La Organización Mundial del Comercio (OMC) anunció que el comercio mundial crecerá a un ritmo lento en 2016, solamente un 2,8%, idéntico al registrado en 2015, año en el que Suramérica registró la peor evolución en términos de importaciones a nivel global.
Esta última situación fue motivada por la reducción de la demanda en Brasil, «por la profunda recesión que vive ese país», indicaron los analistas de la organización que establece las reglas que regulan el comercio mundial y supervisa su cumplimiento, indicó la agencia EFE.
La contribución de Centroamérica y Suramérica al crecimiento del volumen de exportaciones fue mínima, mientras que fue negativa en cuanto a importaciones.
Al valorar la situación de Brasil, «uno de los indicadores más claros es la contracción de las importaciones, que han disminuido mucho y esto no es una sorpresa frente a la situación económica», dijo en una rueda de prensa el director general de la OMC, Roberto Azevedo.
El impacto de lo que ocurre en Brasil en la región es evidente ya que este país representa 25% de las importaciones de Latinoamérica.
La organización prevé que, para el 2017, el comercio mundial aumentará a una tasa de 3,6%, lo que seguirá estando por debajo del promedio de 5% que se registraba desde inicios de los años noventa. Según las evaluaciones de la OMC, el PBI del conjunto de las economías desarrolladas presenta una tendencia a la baja, lo contrario a lo que se espera ocurra en las economías en desarrollo, donde se anticipa un repunte en este ámbito.
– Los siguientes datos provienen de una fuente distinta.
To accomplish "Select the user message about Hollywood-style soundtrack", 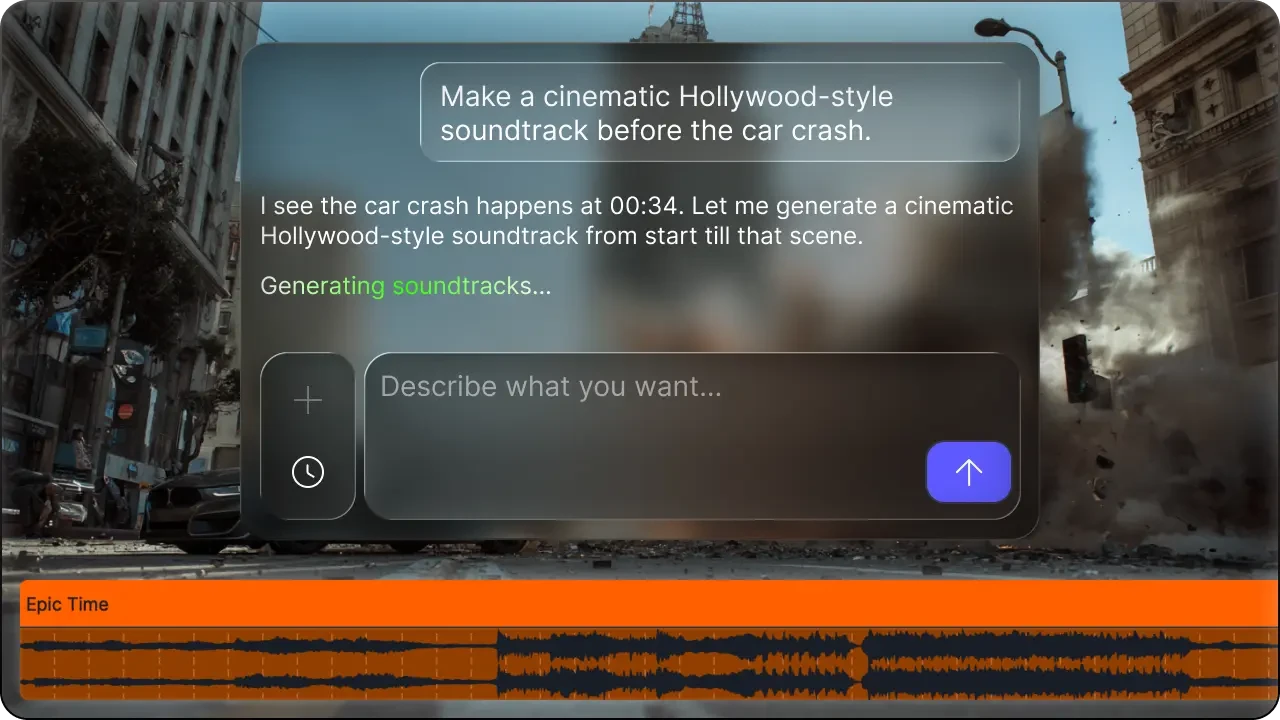I will [x=719, y=113].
Evaluados por nivel de desarrollo económico, las importaciones de los países desarrollados deberían contenerse en 2016, mientras que la demanda de productos importados en los países en desarrollo, concretamente de Asia, se elevaría.
Asia contribuyó más que ninguna otra región a la recuperación del comercio mundial desde la crisis financiera del 2008-2009, pero su influencia fue decreciendo conforme su ritmo de crecimiento disminuyó.
Los economistas de la OMC admitieron hoy que todas estas previsiones dependen de factores que definirán la salud de la economía mundial en los próximos meses.
Entre los riesgos que mencionan, los principales son que la desaceleración de la economía china se acentúe más de lo esperado, que la volatilidad de los mercados financieros empeore y que los países con una gran deuda externa tengan que hacer frente a movimientos bruscos de los tipos de cambio.
Frente a esas amenazas existe la esperanza de que la ayuda monetaria del Banco Central Europeo consiga acelerar el crecimiento en la Eurozona.